Wat is de inhoud van de lof? De psalm gaat over de schepping en onze plaats erin. In vers 4 en 5 staat: “Als ik Uw hemel zie, het werk van Uw vingers, de maan en de sterren, die U hun plaats gegeven hebt, wat is dan de sterveling, dat U aan hem denkt, en de mensenzoon, dat U naar hem omziet?” David is onder de indruk van de schepping van God: alleen maar met Zijn vingers tot stand gebracht! God Heeft de hemel en de aarde gemaakt en de lampen (zon, maan en sterren) opgehangen. God bepaalt hiermee wanneer de mensen opstaan en naar bed gaan. Elke keer als we naar een kind, een zuigeling kijken, zien we iets van die macht van God.
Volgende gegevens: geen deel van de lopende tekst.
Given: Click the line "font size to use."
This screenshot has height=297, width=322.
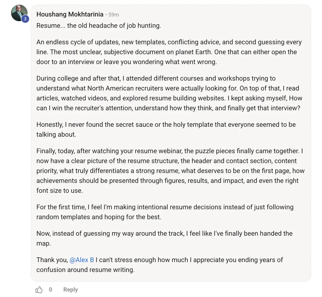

Wij hebben die macht niet. Wij kunnen heel veel maken: auto’s, vliegtuigen, robots, en dergelijke. Een kind of een nieuw leven kunnen we echter niet maken. Daarom eindigt David de psalm met de woorden “HEERE, onze Heere, hoe machtig is Uw Naam op de hele aarde!” (Vers 10).

God is de schepper van de hemel en de aarde, maar ook de schepper van alle mensen. We kunnen ons afvragen wie wij dan wel zijn, als klein mens, in die grote schepping. Die vraag komt bij David boven (vers 4 en 5): wat is de sterveling, dat U aan hem denkt en naar hem omziet? Er zijn bijna 8 miljard mensen, wie zou er dan naar mij omzien? Je kunt klein denken van zelfelf, zodat je denkt dat je voor God niet de moeite waard bent. In Gods ogen is er geen enkel mens klein. Kijk naar de kinderen en je kunt leren dat je niet klein bent, wart in vers 6 staat: “Toch hebt U hem weinig minder gemaakt dan de engelen en hem met eer en glorie gekroond.” In het Hebreeuws staat zelfs dat we op God lijken. Wij zijn geschapen naar het beeld van God. Vanuit God gezien ontbreekt er aan de mens maar heel weinig. Je zou het kunnen vergelijken met een kaas: als we er 1 klein plakje van af halen, heb je een mens. Als mens ben je gekroond alsof je koningskind bent (met eer en glorie gekroond). God kent je en kroont je. Niet om op deze aarde groot te zijn in uiterlijkheden. Kijk zo eens naar je kinderen en jezelf, vooral als je somber of ontevreden bent. Het is onbegrijpelijk, maar waar, want het staat hier.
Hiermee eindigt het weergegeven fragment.